Cuando una pareja de hecho rompe, si uno de los miembros queda en peor situación económica, para equilibrarla se puede pactar una "pensión reparadora"

Cuando una pareja de hecho tiene niños, con independencia del tiempo que lleve conviviendo y de si está o no inscrita en el registro de parejas de hecho, debería siempre poner en orden todas las cuestiones relativas a los menores. De esta manera, si llega una ruptura, todo estaría arreglado y se evitarían problemas posteriores.

En muchos casos, si una pareja de hecho se deshace, lo habitual es llegar a un acuerdo verbal y dejar decidido quién cuidará a los pequeños, las visitas del otro miembro de la pareja y cómo repartirán los gastos de los hijos. Pero esta clase de acuerdos solo es posible si hay buen entendimiento entre los padres, y conviene tener muy en cuenta que no tienen ningún valor legal.

Por ello, es mejor pactar y llevar a cabo un procedimiento legal para dejar establecido a quién le corresponde la custodia, las visitas de la otra parte y la pensión alimenticia para los hijos. Si no se llega a un acuerdo, los menores nunca quedan desprotegidos, porque quien quede con su custodia puede reclamar que un juez fije la pensión. De este modo, con una sentencia, si hay incumplimientos se pueden tomar medidas.

La vivienda

La vivienda, que es uno de los temas más peliagudos en cualquier separación, en el caso de una pareja de hecho se puede complicar aún más:

  • Si hay hijos comunes, el piso lo disfrutarán ellos y el padre que quede a su cargo, aunque no sea el propietario.

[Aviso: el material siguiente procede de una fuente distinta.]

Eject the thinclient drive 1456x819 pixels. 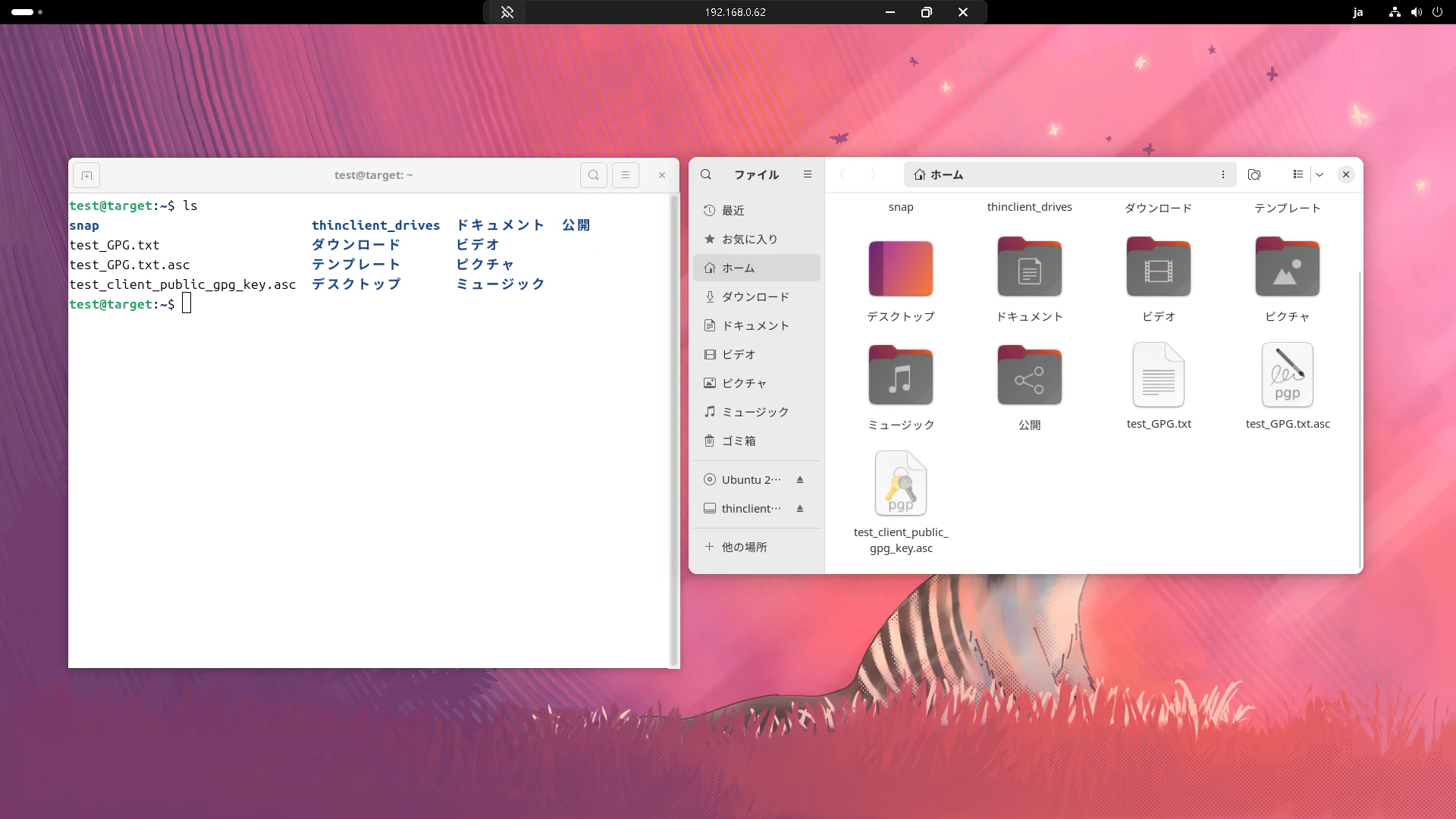[x=800, y=509]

  • Si la casa se compró entre los dos, cada miembro es dueño de la mitad del inmueble. Si no hay acuerdo, se puede pedir que un juez divida el patrimonio, y será también él quien decida quién debe quedarse en la vivienda.

Si la casa donde convivía la pareja de hecho es alquilada, hay varias opciones:

  • Que los dos sean titulares del contrato de alquiler. Se hará lo que acuerden los dos miembros de la pareja, pero si no, lo que disponga el juez. Si hay hijos, siempre se tomará la decisión que más los proteja.

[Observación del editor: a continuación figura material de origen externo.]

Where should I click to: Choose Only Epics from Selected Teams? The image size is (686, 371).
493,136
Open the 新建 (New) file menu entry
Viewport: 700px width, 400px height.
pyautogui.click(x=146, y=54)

  • Solo uno figura como titular. Cuando termina la convivencia, la ley contempla la posibilidad de subrogarse en el contrato de arrendamiento a la persona con quien conviva el titular, en las mismas condiciones y derechos, siempre que la relación haya durado al menos dos años o se tengan hijos comunes.

El reparto de bienes

  • Si se rompe la pareja de común acuerdo, se pueden repartir los bienes de forma verbal o a través de un documento privado, si no hay bienes inmuebles comunes.

    Si compartían bienes inmuebles o si pactaron ante notario un régimen económico, se haría el reparto mediante una escritura pública.

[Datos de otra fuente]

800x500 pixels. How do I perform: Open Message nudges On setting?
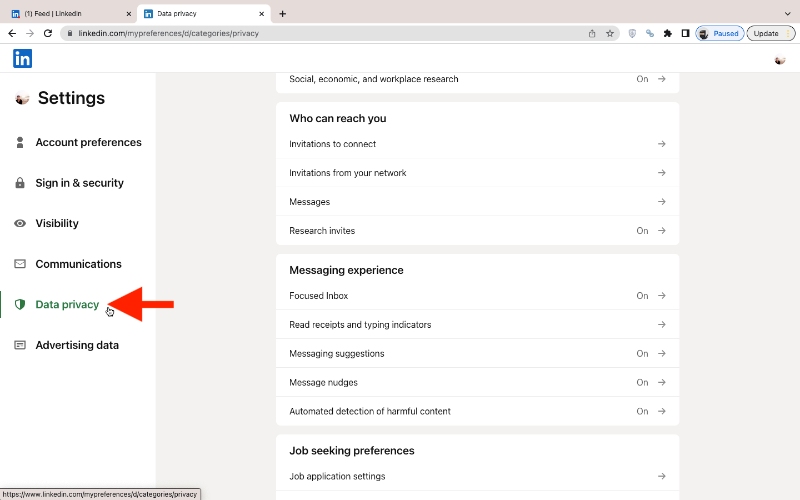tap(651, 383)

  • Si la pareja no llega a un acuerdo para el reparto de su patrimonio y tiene bienes comunes, deberá acudir ante el juez. Ante este, ambos tienen que acreditar que la unión de hecho ha existido y que durante el tiempo que duró se rigió por un determinado sistema económico. También deben demostrar que la unión ya ha terminado y que se tiene que dar por finalizado su régimen económico para proceder a la atribución de bienes a cada miembro de la pareja.

Indemnizaciones por convivencia

Las indemnizaciones por convivencia son lo más complicado de solucionar en las rupturas de las parejas de hecho sin hijos. Al vivir juntos, los dos miembros deben contribuir al sostenimiento de las cargas consustanciales a la convivencia: pago de agua, luz, teléfono, alimentos... Cuando la pareja rompe, como en un matrimonio, uno de ellos puede quedar en peor situación económica, y para equilibrarla, se puede pactar (de antemano o en el momento de la ruptura) una "pensión reparadora".

También se puede recurrir a un juez para que la otorgue en caso de que no haya acuerdo. Para obtener la indemnización se deberá reconocer judicialmente la existencia de la unión de hecho y, además, la parte que solicita el establecimiento de esta pensión tiene que haberse dedicado -y continuar haciéndolo- al cuidado de la familia o de la actividad familiar.